### [SET EXERCISE]
Render the listing below as a numbered list, dropping any blank lines.

### [SOURCE MATERIAL]

_____

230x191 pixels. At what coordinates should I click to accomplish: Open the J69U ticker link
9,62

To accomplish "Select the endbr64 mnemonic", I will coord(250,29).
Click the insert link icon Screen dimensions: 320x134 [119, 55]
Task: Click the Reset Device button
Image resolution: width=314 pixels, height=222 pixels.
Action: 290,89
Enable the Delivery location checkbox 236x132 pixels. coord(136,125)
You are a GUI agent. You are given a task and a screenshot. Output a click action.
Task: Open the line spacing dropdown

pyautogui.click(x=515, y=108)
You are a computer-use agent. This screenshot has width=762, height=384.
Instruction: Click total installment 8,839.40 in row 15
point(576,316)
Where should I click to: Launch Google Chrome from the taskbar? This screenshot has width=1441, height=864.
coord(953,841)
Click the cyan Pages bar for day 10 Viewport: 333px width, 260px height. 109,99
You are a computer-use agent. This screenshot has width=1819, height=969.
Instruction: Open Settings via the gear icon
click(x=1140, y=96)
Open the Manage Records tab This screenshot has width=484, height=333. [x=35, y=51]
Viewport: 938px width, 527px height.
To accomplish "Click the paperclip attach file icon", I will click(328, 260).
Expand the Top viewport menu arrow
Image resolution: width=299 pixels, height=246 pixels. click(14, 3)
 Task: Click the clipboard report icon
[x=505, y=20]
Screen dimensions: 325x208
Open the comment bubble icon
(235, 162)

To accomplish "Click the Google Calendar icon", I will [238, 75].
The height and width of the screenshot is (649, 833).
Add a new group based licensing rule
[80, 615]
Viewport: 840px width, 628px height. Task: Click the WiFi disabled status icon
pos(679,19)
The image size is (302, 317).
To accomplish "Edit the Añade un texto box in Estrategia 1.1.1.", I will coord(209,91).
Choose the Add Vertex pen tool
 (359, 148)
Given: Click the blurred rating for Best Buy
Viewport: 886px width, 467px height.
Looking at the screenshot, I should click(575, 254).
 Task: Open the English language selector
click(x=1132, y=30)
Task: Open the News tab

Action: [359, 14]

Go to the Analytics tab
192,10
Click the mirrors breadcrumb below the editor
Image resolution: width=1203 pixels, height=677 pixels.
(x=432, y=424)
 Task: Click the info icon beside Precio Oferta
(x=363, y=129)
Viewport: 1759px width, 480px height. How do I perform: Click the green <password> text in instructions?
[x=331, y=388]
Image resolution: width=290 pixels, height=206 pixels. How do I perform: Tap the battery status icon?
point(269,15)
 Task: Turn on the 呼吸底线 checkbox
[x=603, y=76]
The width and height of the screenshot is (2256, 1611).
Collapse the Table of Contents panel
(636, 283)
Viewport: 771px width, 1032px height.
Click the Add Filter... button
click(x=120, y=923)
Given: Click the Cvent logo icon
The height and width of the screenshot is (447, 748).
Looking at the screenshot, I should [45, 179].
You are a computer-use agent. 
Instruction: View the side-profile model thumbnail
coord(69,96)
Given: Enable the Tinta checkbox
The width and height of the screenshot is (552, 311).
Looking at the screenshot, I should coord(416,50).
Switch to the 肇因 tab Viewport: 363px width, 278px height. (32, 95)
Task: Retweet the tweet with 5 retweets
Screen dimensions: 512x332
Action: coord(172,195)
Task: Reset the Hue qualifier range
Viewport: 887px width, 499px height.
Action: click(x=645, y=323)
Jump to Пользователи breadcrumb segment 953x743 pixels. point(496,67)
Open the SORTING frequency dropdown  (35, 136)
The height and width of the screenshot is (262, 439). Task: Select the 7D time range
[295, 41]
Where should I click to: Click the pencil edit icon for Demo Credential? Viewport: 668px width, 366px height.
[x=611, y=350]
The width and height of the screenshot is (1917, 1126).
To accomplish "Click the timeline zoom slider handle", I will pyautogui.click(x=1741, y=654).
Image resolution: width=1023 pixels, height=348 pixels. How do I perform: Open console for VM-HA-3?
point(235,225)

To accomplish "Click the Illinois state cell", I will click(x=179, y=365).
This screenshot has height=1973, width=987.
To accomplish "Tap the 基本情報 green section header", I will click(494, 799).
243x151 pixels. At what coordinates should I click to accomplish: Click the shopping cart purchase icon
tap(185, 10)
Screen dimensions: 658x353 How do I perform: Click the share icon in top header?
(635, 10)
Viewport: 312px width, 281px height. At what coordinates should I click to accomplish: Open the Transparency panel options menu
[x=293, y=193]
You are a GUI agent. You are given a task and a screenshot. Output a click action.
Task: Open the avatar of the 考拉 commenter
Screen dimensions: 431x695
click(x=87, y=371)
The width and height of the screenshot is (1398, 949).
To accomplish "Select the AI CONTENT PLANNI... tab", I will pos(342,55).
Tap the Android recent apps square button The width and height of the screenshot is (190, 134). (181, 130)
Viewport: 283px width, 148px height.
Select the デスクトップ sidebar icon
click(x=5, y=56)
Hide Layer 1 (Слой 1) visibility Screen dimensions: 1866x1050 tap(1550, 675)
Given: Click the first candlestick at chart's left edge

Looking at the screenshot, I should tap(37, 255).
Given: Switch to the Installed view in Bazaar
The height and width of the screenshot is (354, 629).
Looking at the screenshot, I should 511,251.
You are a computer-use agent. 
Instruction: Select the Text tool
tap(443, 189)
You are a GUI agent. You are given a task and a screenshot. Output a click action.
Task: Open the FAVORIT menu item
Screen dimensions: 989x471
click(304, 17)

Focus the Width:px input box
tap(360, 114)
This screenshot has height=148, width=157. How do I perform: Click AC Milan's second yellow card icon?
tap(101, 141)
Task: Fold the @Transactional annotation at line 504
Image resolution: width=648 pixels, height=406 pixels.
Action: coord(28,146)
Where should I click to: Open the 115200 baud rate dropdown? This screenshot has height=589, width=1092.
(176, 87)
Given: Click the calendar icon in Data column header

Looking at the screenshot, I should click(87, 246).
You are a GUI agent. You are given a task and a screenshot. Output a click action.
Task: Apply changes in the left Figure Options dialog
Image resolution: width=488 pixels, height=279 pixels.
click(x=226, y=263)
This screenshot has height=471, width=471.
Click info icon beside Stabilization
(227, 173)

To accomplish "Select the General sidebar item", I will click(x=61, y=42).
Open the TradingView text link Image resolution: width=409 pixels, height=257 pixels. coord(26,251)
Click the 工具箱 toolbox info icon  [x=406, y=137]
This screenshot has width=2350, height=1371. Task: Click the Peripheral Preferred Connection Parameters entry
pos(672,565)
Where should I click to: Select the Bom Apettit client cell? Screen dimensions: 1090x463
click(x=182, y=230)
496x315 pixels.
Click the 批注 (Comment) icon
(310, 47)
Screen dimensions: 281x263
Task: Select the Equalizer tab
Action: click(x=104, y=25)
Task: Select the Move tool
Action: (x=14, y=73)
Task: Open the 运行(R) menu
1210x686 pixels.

_____

### [ANSWER FOR THIS EXERCISE]
1. 230x191 pixels. At what coordinates should I click to accomplish: Open the J69U ticker link
2. 9,62
3. To accomplish "Select the endbr64 mnemonic", I will coord(250,29).
4. Click the insert link icon Screen dimensions: 320x134 [119, 55]
5. Task: Click the Reset Device button
6. Image resolution: width=314 pixels, height=222 pixels.
7. Action: 290,89
8. Enable the Delivery location checkbox 236x132 pixels. coord(136,125)
9. You are a GUI agent. You are given a task and a screenshot. Output a click action.
10. Task: Open the line spacing dropdown
11. pyautogui.click(x=515, y=108)
12. You are a computer-use agent. This screenshot has width=762, height=384.
13. Instruction: Click total installment 8,839.40 in row 15
14. point(576,316)
15. Where should I click to: Launch Google Chrome from the taskbar? This screenshot has width=1441, height=864.
16. coord(953,841)
17. Click the cyan Pages bar for day 10 Viewport: 333px width, 260px height. 109,99
18. You are a computer-use agent. This screenshot has width=1819, height=969.
19. Instruction: Open Settings via the gear icon
20. click(x=1140, y=96)
21. Open the Manage Records tab This screenshot has width=484, height=333. [x=35, y=51]
22. Viewport: 938px width, 527px height.
23. To accomplish "Click the paperclip attach file icon", I will click(328, 260).
24. Expand the Top viewport menu arrow
25. Image resolution: width=299 pixels, height=246 pixels. click(14, 3)
26.  Task: Click the clipboard report icon
27. [x=505, y=20]
28. Screen dimensions: 325x208
29. Open the comment bubble icon
30. (235, 162)
31. To accomplish "Click the Google Calendar icon", I will [238, 75].
32. The height and width of the screenshot is (649, 833).
33. Add a new group based licensing rule
34. [80, 615]
35. Viewport: 840px width, 628px height. Task: Click the WiFi disabled status icon
36. pos(679,19)
37. The image size is (302, 317).
38. To accomplish "Edit the Añade un texto box in Estrategia 1.1.1.", I will coord(209,91).
39. Choose the Add Vertex pen tool
40.  (359, 148)
41. Given: Click the blurred rating for Best Buy
42. Viewport: 886px width, 467px height.
43. Looking at the screenshot, I should click(575, 254).
44.  Task: Open the English language selector
45. click(x=1132, y=30)
46. Task: Open the News tab
47. Action: [359, 14]
48. Go to the Analytics tab
49. 192,10
50. Click the mirrors breadcrumb below the editor
51. Image resolution: width=1203 pixels, height=677 pixels.
52. (x=432, y=424)
53.  Task: Click the info icon beside Precio Oferta
54. (x=363, y=129)
55. Viewport: 1759px width, 480px height. How do I perform: Click the green <password> text in instructions?
56. [x=331, y=388]
57. Image resolution: width=290 pixels, height=206 pixels. How do I perform: Tap the battery status icon?
58. point(269,15)
59.  Task: Turn on the 呼吸底线 checkbox
60. [x=603, y=76]
61. The width and height of the screenshot is (2256, 1611).
62. Collapse the Table of Contents panel
63. (636, 283)
64. Viewport: 771px width, 1032px height.
65. Click the Add Filter... button
66. click(x=120, y=923)
67. Given: Click the Cvent logo icon
68. The height and width of the screenshot is (447, 748).
69. Looking at the screenshot, I should [45, 179].
70. You are a computer-use agent. 
71. Instruction: View the side-profile model thumbnail
72. coord(69,96)
73. Given: Enable the Tinta checkbox
74. The width and height of the screenshot is (552, 311).
75. Looking at the screenshot, I should coord(416,50).
76. Switch to the 肇因 tab Viewport: 363px width, 278px height. (32, 95)
77. Task: Retweet the tweet with 5 retweets
78. Screen dimensions: 512x332
79. Action: coord(172,195)
80. Task: Reset the Hue qualifier range
81. Viewport: 887px width, 499px height.
82. Action: click(x=645, y=323)
83. Jump to Пользователи breadcrumb segment 953x743 pixels. point(496,67)
84. Open the SORTING frequency dropdown  (35, 136)
85. The height and width of the screenshot is (262, 439). Task: Select the 7D time range
86. [295, 41]
87. Where should I click to: Click the pencil edit icon for Demo Credential? Viewport: 668px width, 366px height.
88. [x=611, y=350]
89. The width and height of the screenshot is (1917, 1126).
90. To accomplish "Click the timeline zoom slider handle", I will pyautogui.click(x=1741, y=654).
91. Image resolution: width=1023 pixels, height=348 pixels. How do I perform: Open console for VM-HA-3?
92. point(235,225)
93. To accomplish "Click the Illinois state cell", I will click(x=179, y=365).
94. This screenshot has height=1973, width=987.
95. To accomplish "Tap the 基本情報 green section header", I will click(494, 799).
96. 243x151 pixels. At what coordinates should I click to accomplish: Click the shopping cart purchase icon
97. tap(185, 10)
98. Screen dimensions: 658x353 How do I perform: Click the share icon in top header?
99. (635, 10)
100. Viewport: 312px width, 281px height. At what coordinates should I click to accomplish: Open the Transparency panel options menu
101. [x=293, y=193]
102. You are a GUI agent. You are given a task and a screenshot. Output a click action.
103. Task: Open the avatar of the 考拉 commenter
104. Screen dimensions: 431x695
105. click(x=87, y=371)
106. The width and height of the screenshot is (1398, 949).
107. To accomplish "Select the AI CONTENT PLANNI... tab", I will pos(342,55).
108. Tap the Android recent apps square button The width and height of the screenshot is (190, 134). (181, 130)
109. Viewport: 283px width, 148px height.
110. Select the デスクトップ sidebar icon
111. click(x=5, y=56)
112. Hide Layer 1 (Слой 1) visibility Screen dimensions: 1866x1050 tap(1550, 675)
113. Given: Click the first candlestick at chart's left edge
114. Looking at the screenshot, I should tap(37, 255).
115. Given: Switch to the Installed view in Bazaar
116. The height and width of the screenshot is (354, 629).
117. Looking at the screenshot, I should 511,251.
118. You are a computer-use agent. 
119. Instruction: Select the Text tool
120. tap(443, 189)
121. You are a GUI agent. You are given a task and a screenshot. Output a click action.
122. Task: Open the FAVORIT menu item
123. Screen dimensions: 989x471
124. click(304, 17)
125. Focus the Width:px input box
126. tap(360, 114)
127. This screenshot has height=148, width=157. How do I perform: Click AC Milan's second yellow card icon?
128. tap(101, 141)
129. Task: Fold the @Transactional annotation at line 504
130. Image resolution: width=648 pixels, height=406 pixels.
131. Action: coord(28,146)
132. Where should I click to: Open the 115200 baud rate dropdown? This screenshot has height=589, width=1092.
133. (176, 87)
134. Given: Click the calendar icon in Data column header
135. Looking at the screenshot, I should click(87, 246).
136. You are a GUI agent. You are given a task and a screenshot. Output a click action.
137. Task: Apply changes in the left Figure Options dialog
138. Image resolution: width=488 pixels, height=279 pixels.
139. click(x=226, y=263)
140. This screenshot has height=471, width=471.
141. Click info icon beside Stabilization
142. (227, 173)
143. To accomplish "Select the General sidebar item", I will click(x=61, y=42).
144. Open the TradingView text link Image resolution: width=409 pixels, height=257 pixels. coord(26,251)
145. Click the 工具箱 toolbox info icon  [x=406, y=137]
146. This screenshot has width=2350, height=1371. Task: Click the Peripheral Preferred Connection Parameters entry
147. pos(672,565)
148. Where should I click to: Select the Bom Apettit client cell? Screen dimensions: 1090x463
149. click(x=182, y=230)
150. 496x315 pixels.
151. Click the 批注 (Comment) icon
152. (310, 47)
153. Screen dimensions: 281x263
154. Task: Select the Equalizer tab
155. Action: click(x=104, y=25)
156. Task: Select the Move tool
157. Action: (x=14, y=73)
158. Task: Open the 运行(R) menu
159. 1210x686 pixels.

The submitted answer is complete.